══ SELECTED EXCERPT ══

The Congress' 1982 Act revision is far more limited than the earlier proposals. In addition, the Congress believed that it was necessary to exclude two detailed categories of situations from even the very narrow rule of new section 304(b)(3)(A). In the Deficit Reduction Act of 1984 (paragraphs (2), (3)(A), (3)(B), and (4) of section 712(1), Pub. L. 98-369, 98 Stat. 494, 953), the Congress further fine-tuned the carefully limited 1982 Act modifications of the traffic-cop rules.

The Congress has the constitutional responsibility and institutional capability to bring to bear conflicting views of proper tax policy, as well as conflicting views of pragmatic politics and practical administrability. We have neither the constitutional responsibility nor the institutional capability.

We must fill in gaps in the statute or resolve conflicts between provisions when the statute does not provide the answer, if it is necessary to do so in order to resolve the case before us. We should not revise the statute, when the statute does provide the answer, merely because we believe we could have done a better job.

═══
══ INFORMATION PROVIDED ══

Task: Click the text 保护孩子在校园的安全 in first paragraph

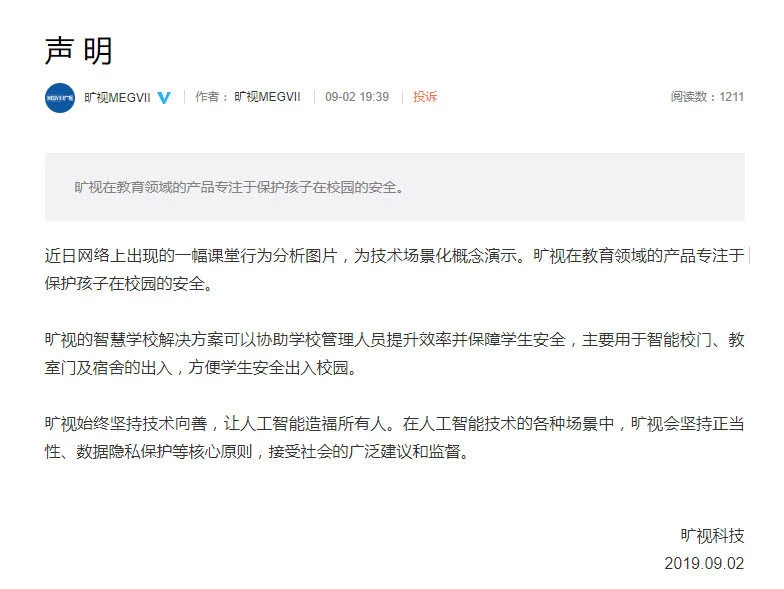Action: [x=128, y=284]
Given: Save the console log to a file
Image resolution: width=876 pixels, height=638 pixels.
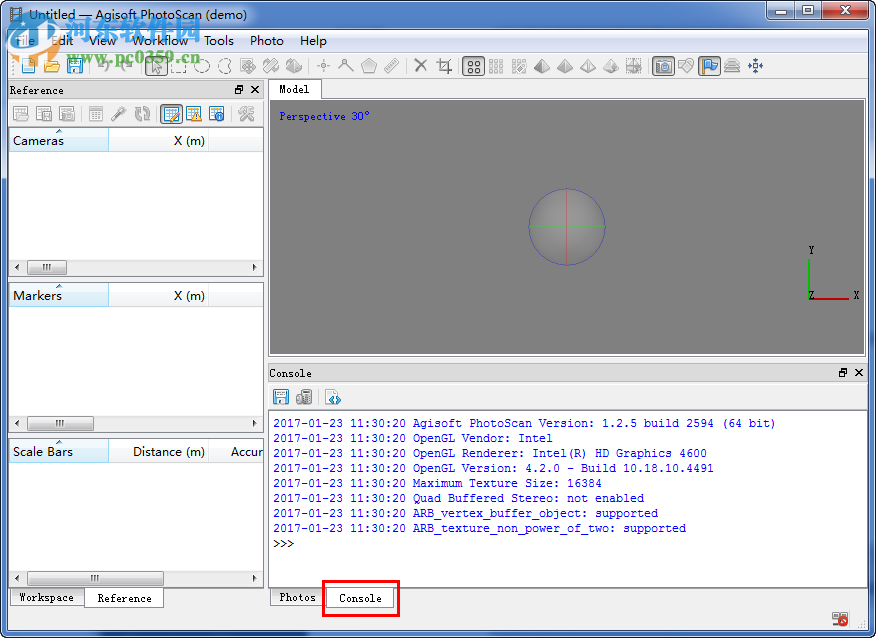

═══

**PROBLEM DETAILS**
Copy the tax-statute passage again, beginning at "The Congress has" and stopping after "the institutional capability.", and substitute "institutional competence" for every "institutional capability".

**ANSWER FOR THIS EXERCISE**
The Congress has the constitutional responsibility and institutional competence to bring to bear conflicting views of proper tax policy, as well as conflicting views of pragmatic politics and practical administrability. We have neither the constitutional responsibility nor the institutional competence.